“I don’t want a martyr,” I say into his jacket. “I want a man.”
“Good,” he says, voice rough and oddly light. “I’m more useful as that.”
I laugh, helpless and glad. The sound floats up into the dark. He shifts just enough to see my face. He doesn’t kiss me. He doesn’t have to. His eyes do it—slow, reverent, unashamed. My lips part on instinct and he groans under his breath.
“Soon,” he says.
“Soon,” I echo.
We sit like that for a long time—hands linked, shoulders pressed, fire warming our shins. I read a few more letters. The café lights sway overhead. A fox slips along the ridge line, pauses, watches us with the weary curiosity of a neighbor, and ghosts away.
I slide the last letter of the night back into its envelope and tuck it under the stack with care.
“Thank you,” I tell him.
He shakes his head. “Don’t thank me for making you cry.”
“I’m thanking you for letting me see you.” I squeeze our joined hands. “And for not running when you saw me again.”
His mouth curves. “I’ve never been fast enough to outrun you.”
“You never tried.”
“Fair.”
We stand when the fire dials down to orange bones.
“Want me to walk you home?” he asks, like we’re thirteen and our mothers are waiting.
“Yes.”
The night leans in around us as we go. The snow creaks. Our boots find the same rhythm we used to have.

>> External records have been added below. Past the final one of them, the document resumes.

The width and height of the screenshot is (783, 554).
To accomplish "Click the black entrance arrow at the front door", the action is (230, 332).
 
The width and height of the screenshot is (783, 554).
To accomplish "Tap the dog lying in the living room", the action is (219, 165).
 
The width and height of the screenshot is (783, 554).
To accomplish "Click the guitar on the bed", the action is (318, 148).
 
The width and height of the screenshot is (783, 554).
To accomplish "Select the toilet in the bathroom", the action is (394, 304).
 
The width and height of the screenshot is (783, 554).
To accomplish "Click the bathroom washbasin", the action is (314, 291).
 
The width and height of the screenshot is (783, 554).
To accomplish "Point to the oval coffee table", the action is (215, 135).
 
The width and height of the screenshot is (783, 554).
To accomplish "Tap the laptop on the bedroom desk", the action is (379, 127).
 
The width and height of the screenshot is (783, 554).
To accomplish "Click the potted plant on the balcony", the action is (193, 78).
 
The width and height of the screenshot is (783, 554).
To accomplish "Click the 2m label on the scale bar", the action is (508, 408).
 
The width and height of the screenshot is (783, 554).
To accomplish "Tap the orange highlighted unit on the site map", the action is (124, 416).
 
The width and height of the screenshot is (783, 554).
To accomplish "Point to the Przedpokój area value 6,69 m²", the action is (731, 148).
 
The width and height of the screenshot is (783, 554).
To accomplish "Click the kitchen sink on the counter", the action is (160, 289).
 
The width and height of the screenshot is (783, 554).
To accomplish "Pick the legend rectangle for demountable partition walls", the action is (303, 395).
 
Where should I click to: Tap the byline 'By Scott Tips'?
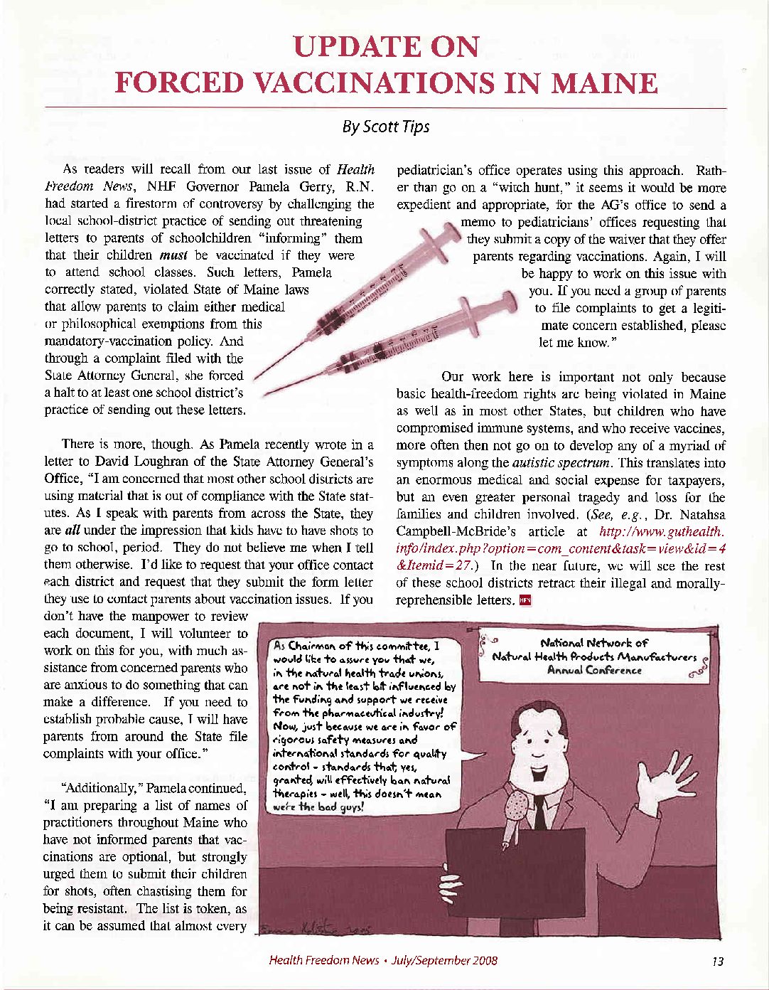tap(385, 127)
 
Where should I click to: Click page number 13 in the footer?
tap(717, 961)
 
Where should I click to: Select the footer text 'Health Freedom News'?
tap(323, 961)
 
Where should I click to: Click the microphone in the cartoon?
tap(515, 808)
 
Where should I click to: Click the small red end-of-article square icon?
tap(525, 600)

“I’ll bring pancakes the next morning we both have off.” He grins.
“Bossy,” I laugh, just to feel his eyes darken.
“You love it,” he says, and for the first time in a decade, I don’t flinch at a future tense.
His hands slide up my ribs and then stop. “If I take you inside,” he says, words careful, breath not, “I’m not promising to stop at the door.”
My body goes liquid with the image—his mouth, my back to the wall, the sound I’d make inside my throat where he could hear it and nobody else could. I sway. I catch myself on his shoulders, grip, admit nothing out loud and everything with my fingers.
“Axel,” I say, a warning and a plea.
He steps back one inch. One. His control is obscene. It turns me on and makes me want to throw it into the snow and stomp it.
“Soon,” he repeats. “No more running?” he asks.
“I’ve done enough of that,” I answer. “Besides.” I tilt my head up and lick my lower lip just to watch his pupils track the movement. “You’re very efficient at catching.”
“Don’t test me,” he murmurs.
“I plan to.”
He huffs out a laugh and squeezes my hand like a promise. Axel releases my hand with a last stroke of his thumb across my knuckles that I will feel for hours. He nods once, soldier-precise, then tips his head toward the dark sky a moment before turning to leave.
My mouth still tastes like him. My chest feels lighter and tighter at once. And somewhere in my stomach, a coal I’d let go cold wakes and glows and refuses to go out.